The audience was clearly disturbed by this latter scene, even more than by the opening. While there was no booing during the performance (which I took as a sign of just how deep the impact was), when the three vocalists portraying the Moroccans came out for a bow, they were booed (as was Mark Delavan for his performance of Giovanni and Christian Van Horn as the Nazi Major, who arrested Michele). Now there are any number of really nasty villains in the opera repertoire; but, to the best of my knowledge, this was the first time I encountered this kind of audience reaction during the bows. I came away with the impression that the sexual violence was so hard to take that many in the audience needed to boo just to get their reaction out of their system, so to speak. As a result I was more sympathetic toward their booing than I was with the smiling reaction of all of the vocalists involved, which seemed to say, “Hey, it’s only a show.”
This brings me back to Reid’s analysis of the situation in London. I feel that the most important point she was trying to make in her article was that, where sexual violence is concerned, it is never “only a show.” As she put it:
If these scenes aren’t horrific then they aren’t doing their job.
In other words the audience should be seriously discomforted by those scenes, and I suspect that Reid would agree with my assessment of the audience reaction during the bows in San Francisco. Booing the perpetrators was the only way in which the audience could move on from what they had experienced.
However, Reid also observed that rape should be depicted not simply for disturbing the audience with graphic violence. What is far more important is whether or not what Reid calls “the after-affects of such an abuse” are also depicted. This turns out to be the heart of the final scene in Tutino’s opera, in which we experience the deterioration of Rosetta’s character. Fortunately, this is realized musically without the intervention of any bel canto “mad scene,” which would have been entirely out of place in the overall musical conception of the opera. Indeed, the audience is informed of those after-affects (I assume this was not a spelling error on the part of either Reid or the Telegraph editors) primarily through how Zambello changed the nature of Rosetta’s movements on the stage.
In that final scene we see that Cesira is less devastated by having been raped for a second time than she is by the prospect that her relationship with Rosetta has been irreparably destroyed. Indeed, it is only in the final measures of the opera that mother and daughter are reconciled. While the motivation behind that reconciliation is not spelled out, the sense seems to be that they both know that, with American troops now occupying Italy, their future will remain uncertain. Reconciliation seems to be their recognition that they will need each other in order to face that uncertainty.
My guess is that Reid would have taken this resolution as being too cut-and-dried. Her other major observation is:
Rape is violent physically, but the emotional trauma is felt long after physical recovery.

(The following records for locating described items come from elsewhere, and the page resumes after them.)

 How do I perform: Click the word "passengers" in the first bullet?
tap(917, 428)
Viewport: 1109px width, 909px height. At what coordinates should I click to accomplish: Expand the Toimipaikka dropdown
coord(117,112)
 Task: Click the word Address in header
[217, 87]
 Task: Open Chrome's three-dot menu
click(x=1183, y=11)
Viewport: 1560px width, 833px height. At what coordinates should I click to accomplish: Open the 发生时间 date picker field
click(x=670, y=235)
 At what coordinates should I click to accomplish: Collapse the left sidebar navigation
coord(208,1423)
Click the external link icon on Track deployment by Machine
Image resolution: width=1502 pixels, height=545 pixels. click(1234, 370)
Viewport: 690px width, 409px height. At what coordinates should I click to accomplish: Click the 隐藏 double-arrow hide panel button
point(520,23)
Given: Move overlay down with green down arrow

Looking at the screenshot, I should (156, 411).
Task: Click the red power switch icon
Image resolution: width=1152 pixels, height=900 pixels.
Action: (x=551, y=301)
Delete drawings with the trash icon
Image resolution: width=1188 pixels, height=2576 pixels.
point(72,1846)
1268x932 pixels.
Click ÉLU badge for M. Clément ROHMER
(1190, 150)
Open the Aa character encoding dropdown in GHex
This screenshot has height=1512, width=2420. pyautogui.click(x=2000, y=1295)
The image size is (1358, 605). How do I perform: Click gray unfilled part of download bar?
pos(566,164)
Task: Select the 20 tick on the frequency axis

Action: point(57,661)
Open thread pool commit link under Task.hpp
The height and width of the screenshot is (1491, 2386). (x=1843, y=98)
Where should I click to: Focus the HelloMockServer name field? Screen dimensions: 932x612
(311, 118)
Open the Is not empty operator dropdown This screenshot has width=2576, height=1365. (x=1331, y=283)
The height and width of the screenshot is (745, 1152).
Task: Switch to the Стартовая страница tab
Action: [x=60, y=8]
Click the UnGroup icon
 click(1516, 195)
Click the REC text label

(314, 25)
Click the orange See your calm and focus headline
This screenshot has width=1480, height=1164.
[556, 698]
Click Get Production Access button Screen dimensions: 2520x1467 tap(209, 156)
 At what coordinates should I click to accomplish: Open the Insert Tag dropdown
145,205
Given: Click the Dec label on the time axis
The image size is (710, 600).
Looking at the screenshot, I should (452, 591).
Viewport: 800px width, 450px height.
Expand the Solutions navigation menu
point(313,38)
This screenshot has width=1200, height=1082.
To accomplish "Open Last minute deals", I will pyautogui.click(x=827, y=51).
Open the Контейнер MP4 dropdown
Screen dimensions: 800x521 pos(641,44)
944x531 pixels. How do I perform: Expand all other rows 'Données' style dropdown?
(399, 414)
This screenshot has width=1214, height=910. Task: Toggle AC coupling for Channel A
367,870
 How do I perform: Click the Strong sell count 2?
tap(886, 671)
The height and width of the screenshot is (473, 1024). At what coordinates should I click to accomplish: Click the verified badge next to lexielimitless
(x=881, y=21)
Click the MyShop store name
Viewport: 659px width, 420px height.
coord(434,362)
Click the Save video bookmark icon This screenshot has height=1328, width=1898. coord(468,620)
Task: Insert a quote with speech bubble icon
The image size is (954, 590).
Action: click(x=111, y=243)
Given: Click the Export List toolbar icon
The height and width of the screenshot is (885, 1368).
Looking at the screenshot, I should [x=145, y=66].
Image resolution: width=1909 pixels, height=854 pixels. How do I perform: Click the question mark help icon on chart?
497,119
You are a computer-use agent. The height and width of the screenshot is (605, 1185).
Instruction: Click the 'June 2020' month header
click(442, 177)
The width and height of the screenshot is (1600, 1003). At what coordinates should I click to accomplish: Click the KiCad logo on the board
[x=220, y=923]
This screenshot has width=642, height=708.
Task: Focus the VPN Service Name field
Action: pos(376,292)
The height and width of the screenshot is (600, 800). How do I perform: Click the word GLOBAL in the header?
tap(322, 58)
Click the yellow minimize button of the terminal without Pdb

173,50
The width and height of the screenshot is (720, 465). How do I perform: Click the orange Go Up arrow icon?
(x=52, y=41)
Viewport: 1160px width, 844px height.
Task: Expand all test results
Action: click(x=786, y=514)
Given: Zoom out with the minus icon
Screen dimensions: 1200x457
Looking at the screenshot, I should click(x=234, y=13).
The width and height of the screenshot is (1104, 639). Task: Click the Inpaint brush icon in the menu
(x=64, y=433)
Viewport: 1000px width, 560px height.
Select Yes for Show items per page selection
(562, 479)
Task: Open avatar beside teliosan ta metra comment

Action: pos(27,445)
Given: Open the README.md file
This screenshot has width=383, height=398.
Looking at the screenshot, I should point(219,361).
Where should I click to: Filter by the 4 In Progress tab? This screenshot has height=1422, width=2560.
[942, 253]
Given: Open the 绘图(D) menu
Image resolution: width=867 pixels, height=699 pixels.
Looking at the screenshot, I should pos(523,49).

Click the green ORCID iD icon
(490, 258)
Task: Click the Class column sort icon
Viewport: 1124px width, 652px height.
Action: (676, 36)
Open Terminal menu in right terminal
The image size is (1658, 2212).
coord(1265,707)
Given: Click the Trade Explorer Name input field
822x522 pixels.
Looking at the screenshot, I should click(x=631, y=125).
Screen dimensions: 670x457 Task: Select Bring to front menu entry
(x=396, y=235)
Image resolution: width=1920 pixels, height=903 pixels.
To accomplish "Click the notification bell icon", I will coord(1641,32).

In that respect Reid held up Joanne Froggatt’s depiction of Anna Bates in Downton Abbey. Reid felt it was important that the Downton Abbey narrative did not try to cut corners or smooth harsh edges in depicting Anna’s slow and often painful recovery. However, in the context of Tutino’s efforts, that narrative would probably require another opera; and he would not be able to turn to the works of Moravia for a point of departure.